[Opening Data extract section]

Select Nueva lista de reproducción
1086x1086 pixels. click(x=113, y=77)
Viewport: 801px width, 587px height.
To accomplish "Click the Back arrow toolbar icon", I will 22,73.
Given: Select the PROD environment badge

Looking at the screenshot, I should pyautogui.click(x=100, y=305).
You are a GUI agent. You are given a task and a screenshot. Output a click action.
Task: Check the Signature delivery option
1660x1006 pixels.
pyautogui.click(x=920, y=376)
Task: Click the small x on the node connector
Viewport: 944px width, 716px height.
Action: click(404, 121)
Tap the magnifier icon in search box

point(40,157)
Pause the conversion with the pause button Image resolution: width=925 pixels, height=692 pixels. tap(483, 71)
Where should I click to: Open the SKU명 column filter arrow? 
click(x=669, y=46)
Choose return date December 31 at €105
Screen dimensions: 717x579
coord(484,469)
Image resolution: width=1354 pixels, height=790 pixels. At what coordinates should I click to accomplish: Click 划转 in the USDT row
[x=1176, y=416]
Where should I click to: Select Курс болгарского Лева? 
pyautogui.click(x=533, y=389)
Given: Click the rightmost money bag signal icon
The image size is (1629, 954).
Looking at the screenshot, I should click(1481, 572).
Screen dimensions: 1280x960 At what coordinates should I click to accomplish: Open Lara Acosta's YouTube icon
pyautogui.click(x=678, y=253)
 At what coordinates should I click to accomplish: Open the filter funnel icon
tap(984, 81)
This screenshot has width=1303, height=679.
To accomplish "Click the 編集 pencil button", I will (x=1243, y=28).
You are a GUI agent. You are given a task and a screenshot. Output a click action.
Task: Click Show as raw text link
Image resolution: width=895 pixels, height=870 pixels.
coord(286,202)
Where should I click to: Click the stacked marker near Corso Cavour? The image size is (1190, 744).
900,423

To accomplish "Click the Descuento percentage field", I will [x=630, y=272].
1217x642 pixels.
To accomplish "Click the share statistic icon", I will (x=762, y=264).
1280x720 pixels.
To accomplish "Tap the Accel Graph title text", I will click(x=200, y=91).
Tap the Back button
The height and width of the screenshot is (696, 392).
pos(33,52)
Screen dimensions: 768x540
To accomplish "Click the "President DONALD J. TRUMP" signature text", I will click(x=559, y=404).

[Closing Data extract section]

**Aim of the task**: Within the records above, count the lines that contain "button" and give the number with nothing added.

**Result of the task**: 3